Failing to add enough protein to your supper can cause blood glucose to rise sharply and then fall. This can lead to cravings.
Have a backup plan
In a best-case scenario, you will book time in your calendar to plan meals for the week, make a grocery shopping list, and go shopping. However, we all know that life is not perfect or predictable. Planning or being able to carry out a plan does not always happen. Sometimes you have an amazing plan, but something happens in your work or family life to steal those precious hours. Having a backup plan can help navigate times like this. The single most important question to ask yourself each night is simple. Before going to bed, answer the question “What is for supper tomorrow?”
Look at the available options in your fridge, freezer and pantry. Simply select three components of a balanced meal (grain/starch, vegetables, and a source of protein).
Your meal planning does not have to be fancy. Give yourself a break. Having pancakes, Greek yogurt and frozen veggies for dinner may not be gourmet, but it meets the criteria for a balanced meal.
Let the vegetables drive dinner. To avoid food waste, look in your fridge first, then the freezer or pantry. Start with fresh foods that need to be used up first and form your meal around those items.
If you forgot to answer the supper question the night before, think about it on your drive to work, at lunch, or while waiting to pick up your kids from school. Any amount of planning is helpful, instead of making do when you are hangry and tired and it’s time to eat.
Post a list of backup meals at home.
List three to five backup meals to have on standby at all times in your home. Pick meals that can be prepared in a short amount of time.
To be balanced, these meals should contain three things (grains/starches, vegetables and/or fruit, and a source of protein).
Make sure your weekly grocery shopping list always contains the ingredients for backup meals.
The main cook and the not-so-good cooks in the home should know how to make these meals. (Do some cooking instruction if needed, so everyone is on board.)
Having a solid backup meal plan prevents stress if scheduled meals fall apart or your trip to the grocery store gets delayed.
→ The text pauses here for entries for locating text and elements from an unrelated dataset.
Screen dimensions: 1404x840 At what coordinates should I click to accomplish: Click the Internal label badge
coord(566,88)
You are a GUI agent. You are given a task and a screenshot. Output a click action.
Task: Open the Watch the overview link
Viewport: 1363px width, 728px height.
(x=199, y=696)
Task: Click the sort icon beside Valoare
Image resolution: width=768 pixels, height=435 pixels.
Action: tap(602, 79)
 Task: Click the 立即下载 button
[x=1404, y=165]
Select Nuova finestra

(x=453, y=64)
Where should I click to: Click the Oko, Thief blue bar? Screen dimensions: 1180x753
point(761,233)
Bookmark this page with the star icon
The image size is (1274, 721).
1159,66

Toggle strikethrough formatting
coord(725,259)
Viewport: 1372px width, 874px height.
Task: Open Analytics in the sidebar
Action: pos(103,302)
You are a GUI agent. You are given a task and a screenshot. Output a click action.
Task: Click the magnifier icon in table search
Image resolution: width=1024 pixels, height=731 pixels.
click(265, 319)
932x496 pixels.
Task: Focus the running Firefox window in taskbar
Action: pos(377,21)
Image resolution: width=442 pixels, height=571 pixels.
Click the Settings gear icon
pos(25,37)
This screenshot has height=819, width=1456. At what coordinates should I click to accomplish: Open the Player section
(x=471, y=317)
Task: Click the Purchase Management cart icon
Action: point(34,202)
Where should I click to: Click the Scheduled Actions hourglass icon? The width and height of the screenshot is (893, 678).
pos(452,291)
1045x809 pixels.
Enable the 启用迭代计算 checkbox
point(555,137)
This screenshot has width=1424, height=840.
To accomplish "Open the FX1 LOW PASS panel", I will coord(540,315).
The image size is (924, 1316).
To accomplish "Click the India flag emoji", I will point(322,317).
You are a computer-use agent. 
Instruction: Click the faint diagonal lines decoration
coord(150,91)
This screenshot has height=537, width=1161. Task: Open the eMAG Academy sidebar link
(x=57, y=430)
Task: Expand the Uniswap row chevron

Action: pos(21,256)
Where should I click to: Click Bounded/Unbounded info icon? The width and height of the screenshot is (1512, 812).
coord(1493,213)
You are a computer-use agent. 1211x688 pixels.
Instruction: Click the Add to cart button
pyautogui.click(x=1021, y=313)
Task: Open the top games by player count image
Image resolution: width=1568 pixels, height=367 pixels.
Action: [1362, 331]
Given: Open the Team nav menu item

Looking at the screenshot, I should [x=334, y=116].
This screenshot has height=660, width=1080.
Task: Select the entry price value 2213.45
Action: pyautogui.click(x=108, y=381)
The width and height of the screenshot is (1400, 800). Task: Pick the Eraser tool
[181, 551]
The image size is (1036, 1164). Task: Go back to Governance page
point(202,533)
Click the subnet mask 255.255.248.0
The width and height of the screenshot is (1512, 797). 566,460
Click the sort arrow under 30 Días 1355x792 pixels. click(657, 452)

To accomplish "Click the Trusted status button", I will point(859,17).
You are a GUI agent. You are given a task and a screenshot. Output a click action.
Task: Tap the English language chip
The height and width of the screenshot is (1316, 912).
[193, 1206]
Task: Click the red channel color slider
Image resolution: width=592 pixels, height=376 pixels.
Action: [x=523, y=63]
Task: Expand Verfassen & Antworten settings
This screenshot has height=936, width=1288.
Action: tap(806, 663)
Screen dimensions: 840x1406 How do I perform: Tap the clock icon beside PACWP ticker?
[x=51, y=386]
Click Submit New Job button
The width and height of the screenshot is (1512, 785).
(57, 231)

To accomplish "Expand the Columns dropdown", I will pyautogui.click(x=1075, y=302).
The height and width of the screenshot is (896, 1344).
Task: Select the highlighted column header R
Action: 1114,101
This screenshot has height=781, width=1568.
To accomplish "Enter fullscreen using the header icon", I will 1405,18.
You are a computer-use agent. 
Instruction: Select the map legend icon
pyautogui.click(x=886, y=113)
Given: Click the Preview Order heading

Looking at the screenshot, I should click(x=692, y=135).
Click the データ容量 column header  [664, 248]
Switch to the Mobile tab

This simple strategy allows work, personal and family schedules to change. It also prevents imbalanced home meals or eating out.
Eight easy backup meals
While everyone has different food preferences and cooking skills, these backup supper ideas can help get you started.
Scramble – Scramble eggs and serve with toast (fresh or frozen bread), and carrot sticks or frozen veggies.
Mexican – Make quesadillas using fresh or frozen flour tortillas and grated cheese, canned black beans, red peppers (fresh or roasted red peppers from a jar), frozen corn and salsa.
Shrimp – Sauté frozen shrimp with Thai chili sauce or lemon, garlic and olive oil, and serve with prewashed salad and couscous (which takes only minutes to make).
Beans – Heat baked beans, boil potatoes (or microwave for speed), and steam cabbage or shave it in a coleslaw.
Fish – Dust thin frozen fish fillets with bread crumbs and seasoning, steam fresh or frozen veggies, and add whole grain garlic toast.
French Toast – Top French toast with yogurt or cottage cheese, and frozen berries or mango
Noodles – Combine pasta, tomato sauce, and ground meat or poultry (or canned drained lentils or chickpeas).
Asian – Stir-fry fresh or frozen strips of beef, pork or chicken with fresh or frozen veggies, and serve in a wrap or over rice.